§ PROBLEM TO WORK ON
Copy out the whole text on the 2013 child dental health survey word for word.

*** Opening of DOCUMENT TEXT ***

Child Dental Health Survey 2013, England, Wales and Northern Ireland [NS]
Child Dental Health Survey 2013, England, Wales and Northern Ireland
The 2013 Children’s Dental Health (CDH) Survey, commissioned by the Health and Social Care Information Centre, is the fifth in a series of national children’s dental health surveys that have been carried out every ten years since 1973.
The 2013 survey provides statistical estimates on the dental health of 5, 8, 12 and 15 year old children in England, Wales and Northern Ireland, using data collected during dental examinations conducted in schools on a random sample of children by NHS dentists and nurses. The survey measures changes in oral health since the last survey in 2003, and provides information on the distribution and severity of oral diseases and conditions in 2013.
The survey oversampled schools with high rates of free school meal eligibility to enable comparison of children from lower income families* (children eligible for free school meals in 2013) with other children of the same age, in terms of their oral health, and related perceptions and behaviours*.
The 2013 survey dental examination was extended so that tooth decay (dental caries) could be measured across a range of detection thresholds. This reflects the way in which the detection and management of tooth decay has evolved towards more preventive approaches to care, rather than just providing treatment for disease. This survey provides estimates for dental decay across the continuum of caries, including both restorative and preventive care needs*.

*** Close of DOCUMENT TEXT ***
*** Opening of RECORD EXCERPTS ***

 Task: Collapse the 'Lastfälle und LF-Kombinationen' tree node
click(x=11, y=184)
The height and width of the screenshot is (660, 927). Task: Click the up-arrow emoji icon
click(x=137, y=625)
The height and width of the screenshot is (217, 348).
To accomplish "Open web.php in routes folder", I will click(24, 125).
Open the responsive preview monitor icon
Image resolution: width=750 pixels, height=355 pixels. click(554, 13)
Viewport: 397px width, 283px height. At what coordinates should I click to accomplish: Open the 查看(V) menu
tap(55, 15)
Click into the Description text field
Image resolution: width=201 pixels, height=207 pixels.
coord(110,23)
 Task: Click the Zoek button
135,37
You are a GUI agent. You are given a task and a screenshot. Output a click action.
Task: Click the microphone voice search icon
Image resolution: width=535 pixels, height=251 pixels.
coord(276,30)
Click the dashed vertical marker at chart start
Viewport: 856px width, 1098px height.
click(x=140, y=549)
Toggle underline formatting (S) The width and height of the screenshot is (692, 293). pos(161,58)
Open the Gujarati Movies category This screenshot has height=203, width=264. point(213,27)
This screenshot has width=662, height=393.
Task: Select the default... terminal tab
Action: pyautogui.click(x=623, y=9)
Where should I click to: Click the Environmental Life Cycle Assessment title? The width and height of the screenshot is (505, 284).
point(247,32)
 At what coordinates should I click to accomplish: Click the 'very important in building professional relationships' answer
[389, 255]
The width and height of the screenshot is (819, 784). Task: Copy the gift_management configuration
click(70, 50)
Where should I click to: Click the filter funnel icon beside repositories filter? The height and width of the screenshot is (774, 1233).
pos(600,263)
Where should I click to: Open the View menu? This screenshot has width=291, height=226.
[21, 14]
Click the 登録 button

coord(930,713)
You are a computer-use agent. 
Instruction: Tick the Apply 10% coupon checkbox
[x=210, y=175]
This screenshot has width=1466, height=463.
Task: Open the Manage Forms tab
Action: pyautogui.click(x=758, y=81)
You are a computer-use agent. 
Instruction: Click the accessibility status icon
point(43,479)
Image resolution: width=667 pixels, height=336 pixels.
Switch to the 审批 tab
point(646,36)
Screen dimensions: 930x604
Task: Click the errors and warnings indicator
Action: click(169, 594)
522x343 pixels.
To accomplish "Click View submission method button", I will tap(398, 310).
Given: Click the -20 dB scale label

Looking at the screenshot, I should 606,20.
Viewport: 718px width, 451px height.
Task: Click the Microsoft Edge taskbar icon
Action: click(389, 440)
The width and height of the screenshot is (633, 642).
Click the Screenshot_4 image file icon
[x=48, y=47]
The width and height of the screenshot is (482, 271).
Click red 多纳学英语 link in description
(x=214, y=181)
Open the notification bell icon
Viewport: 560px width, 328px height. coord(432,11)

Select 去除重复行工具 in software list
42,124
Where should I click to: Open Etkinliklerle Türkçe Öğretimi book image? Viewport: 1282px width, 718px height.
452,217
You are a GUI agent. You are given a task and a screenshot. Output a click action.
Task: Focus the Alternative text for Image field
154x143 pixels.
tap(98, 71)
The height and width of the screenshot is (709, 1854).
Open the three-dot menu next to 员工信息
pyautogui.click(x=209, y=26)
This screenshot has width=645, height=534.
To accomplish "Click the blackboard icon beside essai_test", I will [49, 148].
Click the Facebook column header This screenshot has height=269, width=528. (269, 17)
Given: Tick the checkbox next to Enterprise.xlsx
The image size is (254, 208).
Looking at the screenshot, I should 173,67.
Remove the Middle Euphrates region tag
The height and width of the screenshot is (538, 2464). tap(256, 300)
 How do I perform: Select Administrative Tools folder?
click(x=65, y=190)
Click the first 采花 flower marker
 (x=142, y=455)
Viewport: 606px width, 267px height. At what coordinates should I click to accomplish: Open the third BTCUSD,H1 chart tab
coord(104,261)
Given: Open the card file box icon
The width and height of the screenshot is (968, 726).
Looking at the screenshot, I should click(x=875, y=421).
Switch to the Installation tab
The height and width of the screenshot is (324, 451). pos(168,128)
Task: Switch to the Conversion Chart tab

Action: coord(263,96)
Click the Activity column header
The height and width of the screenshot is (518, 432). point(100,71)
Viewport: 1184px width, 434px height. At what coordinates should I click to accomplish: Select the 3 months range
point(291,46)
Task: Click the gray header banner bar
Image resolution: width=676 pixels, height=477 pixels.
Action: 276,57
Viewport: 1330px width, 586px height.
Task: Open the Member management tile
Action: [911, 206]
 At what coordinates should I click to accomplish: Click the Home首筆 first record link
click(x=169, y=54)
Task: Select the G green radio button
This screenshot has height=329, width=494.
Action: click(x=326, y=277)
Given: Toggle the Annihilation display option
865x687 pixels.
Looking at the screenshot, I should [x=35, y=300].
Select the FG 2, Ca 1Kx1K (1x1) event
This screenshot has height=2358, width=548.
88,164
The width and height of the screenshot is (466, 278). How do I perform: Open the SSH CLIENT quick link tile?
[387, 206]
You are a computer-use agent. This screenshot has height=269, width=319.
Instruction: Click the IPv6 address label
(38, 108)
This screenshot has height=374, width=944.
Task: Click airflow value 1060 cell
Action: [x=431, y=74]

*** Close of RECORD EXCERPTS ***

§ FINISHED TASK
Child Dental Health Survey 2013, England, Wales and Northern Ireland [NS]
Child Dental Health Survey 2013, England, Wales and Northern Ireland
The 2013 Children’s Dental Health (CDH) Survey, commissioned by the Health and Social Care Information Centre, is the fifth in a series of national children’s dental health surveys that have been carried out every ten years since 1973.
The 2013 survey provides statistical estimates on the dental health of 5, 8, 12 and 15 year old children in England, Wales and Northern Ireland, using data collected during dental examinations conducted in schools on a random sample of children by NHS dentists and nurses. The survey measures changes in oral health since the last survey in 2003, and provides information on the distribution and severity of oral diseases and conditions in 2013.
The survey oversampled schools with high rates of free school meal eligibility to enable comparison of children from lower income families* (children eligible for free school meals in 2013) with other children of the same age, in terms of their oral health, and related perceptions and behaviours*.
The 2013 survey dental examination was extended so that tooth decay (dental caries) could be measured across a range of detection thresholds. This reflects the way in which the detection and management of tooth decay has evolved towards more preventive approaches to care, rather than just providing treatment for disease. This survey provides estimates for dental decay across the continuum of caries, including both restorative and preventive care needs*.